Disclosure of Invention
In view of the above, there is a need to provide a method, system, computer device and storage medium for identifying a pathology category based on a distance calculation method, so as to improve objectivity and accuracy of pathological diagnosis.
A method of identifying a pathology category based on a distance calculation method, the method comprising:
acquiring characteristic parameters to be diagnosed, wherein the characteristic parameters to be diagnosed comprise N characteristic parameters corresponding to N characteristics, and N is a natural number;
acquiring preset standard parameters, wherein the preset standard parameters comprise M multiplied by N standard parameters of N characteristics respectively corresponding to M pathological categories, and M is a natural number;
respectively calculating the prediction distances between the characteristic parameters to be diagnosed and the standard parameters corresponding to each pathology category by adopting a preset distance calculation method to obtain M prediction distances;
and determining the pathological type corresponding to the characteristic parameter to be diagnosed according to the size of the M predicted distances.

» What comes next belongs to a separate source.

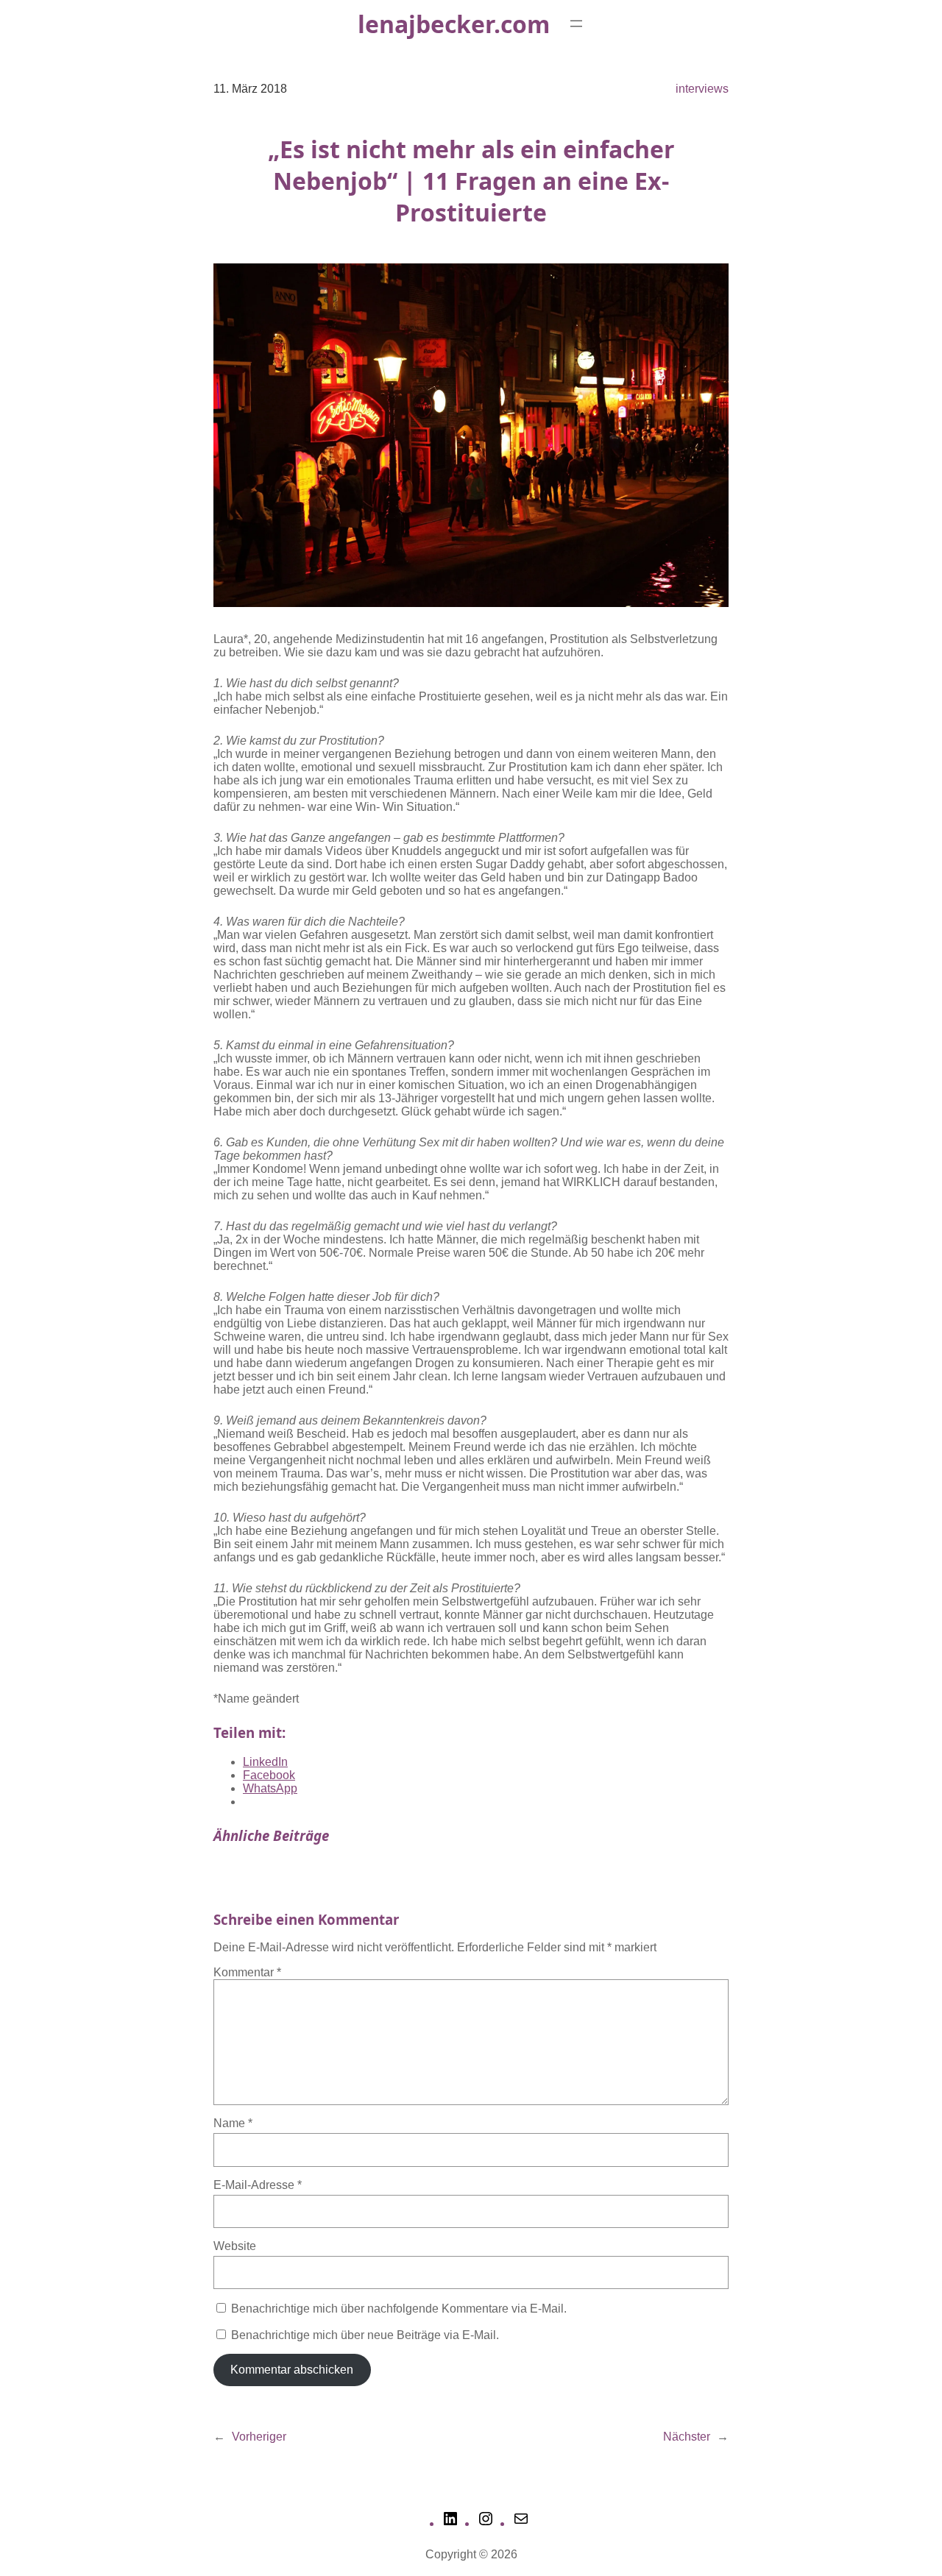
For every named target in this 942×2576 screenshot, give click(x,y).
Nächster (686, 2436)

A system for identifying a category of pathology based on a distance calculation method, the system comprising:
the system comprises a first parameter acquisition module, a second parameter acquisition module and a parameter analysis module, wherein the first parameter acquisition module is used for acquiring characteristic parameters to be diagnosed, the characteristic parameters to be diagnosed comprise N characteristic parameters corresponding to N characteristics, and N is a natural number;
the second parameter acquisition module is used for acquiring preset standard parameters, wherein the preset standard parameters comprise M multiplied by N standard parameters of N characteristics respectively corresponding to M pathological categories, and M is a natural number;
the calculation module is used for respectively calculating the prediction distances between the characteristic parameters to be diagnosed and the standard parameters corresponding to each pathology category by adopting a preset distance calculation method to obtain M prediction distances;
and the diagnosis module is used for determining the pathological type corresponding to the characteristic parameter to be diagnosed according to the size of the M prediction distances.
A computer device comprising a memory and a processor, the memory storing a computer program that, when executed by the processor, causes the processor to perform the steps of:
acquiring characteristic parameters to be diagnosed, wherein the characteristic parameters to be diagnosed comprise N characteristic parameters corresponding to N characteristics, and N is a natural number;
acquiring preset standard parameters, wherein the preset standard parameters comprise M multiplied by N standard parameters of N characteristics respectively corresponding to M pathological categories, and M is a natural number;
respectively calculating the prediction distances between the characteristic parameters to be diagnosed and the standard parameters corresponding to each pathology category by adopting a preset distance calculation method to obtain M prediction distances;
and determining the pathological type corresponding to the characteristic parameter to be diagnosed according to the size of the M predicted distances.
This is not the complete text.